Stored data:
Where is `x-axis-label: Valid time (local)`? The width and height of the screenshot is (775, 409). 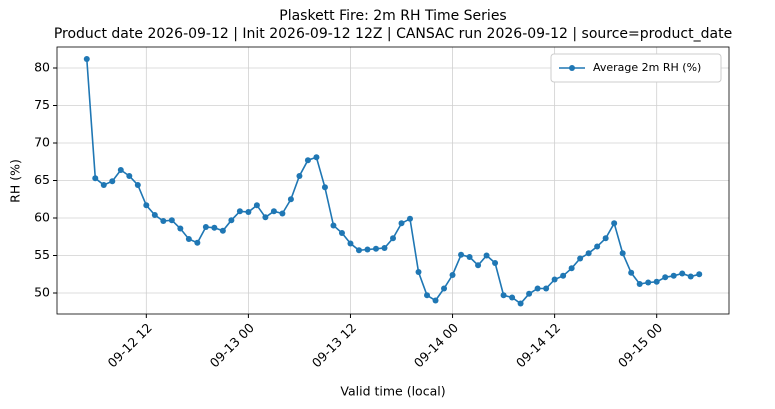
x-axis-label: Valid time (local) is located at coordinates (392, 392).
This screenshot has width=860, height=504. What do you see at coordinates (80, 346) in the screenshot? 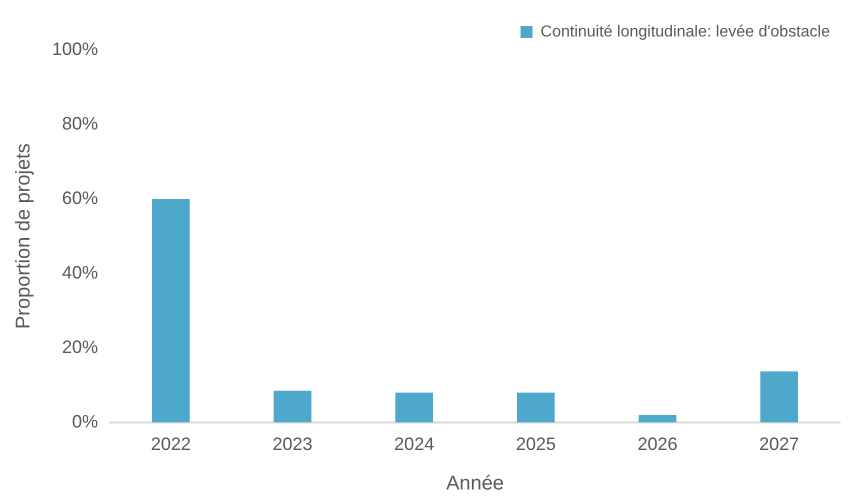
I see `y-tick-label: 20%` at bounding box center [80, 346].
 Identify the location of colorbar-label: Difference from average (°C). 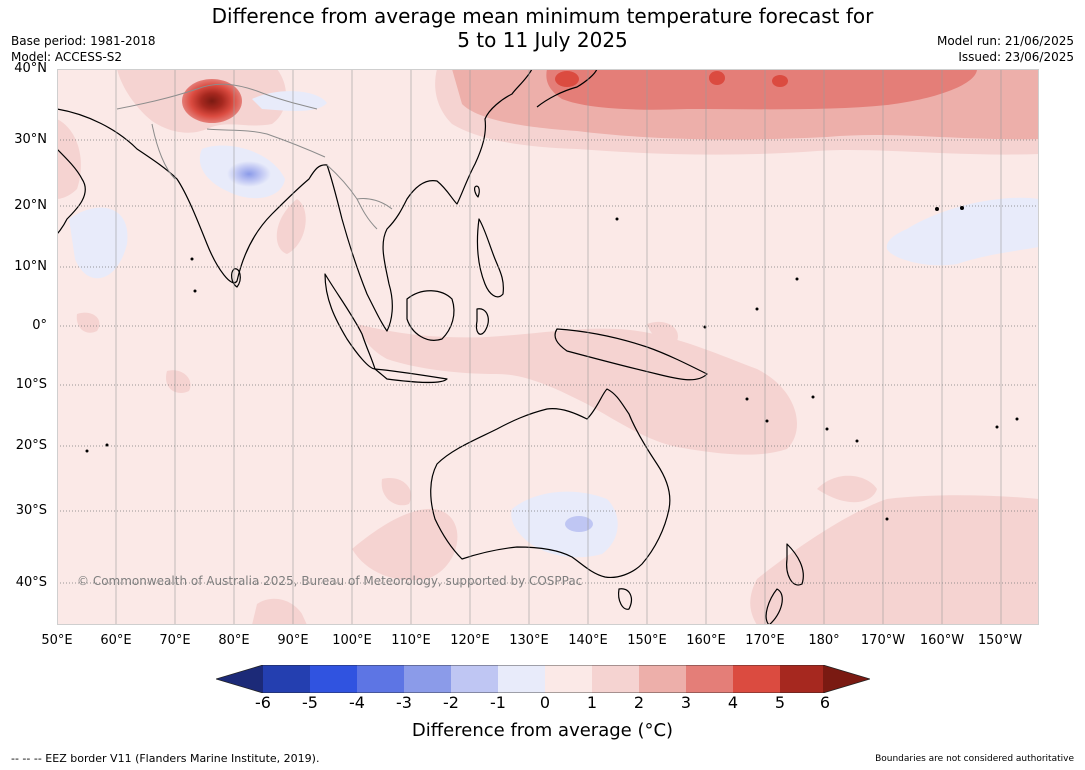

## Task description
Copy out every one of the rows above word for word, leaving out the pictures.

## Expected output
Where is `x-axis-label: Valid time (local)`? The width and height of the screenshot is (775, 409). 
x-axis-label: Valid time (local) is located at coordinates (392, 392).
This screenshot has width=860, height=504. What do you see at coordinates (80, 346) in the screenshot? 
I see `y-tick-label: 20%` at bounding box center [80, 346].
 Identify the location of colorbar-label: Difference from average (°C). 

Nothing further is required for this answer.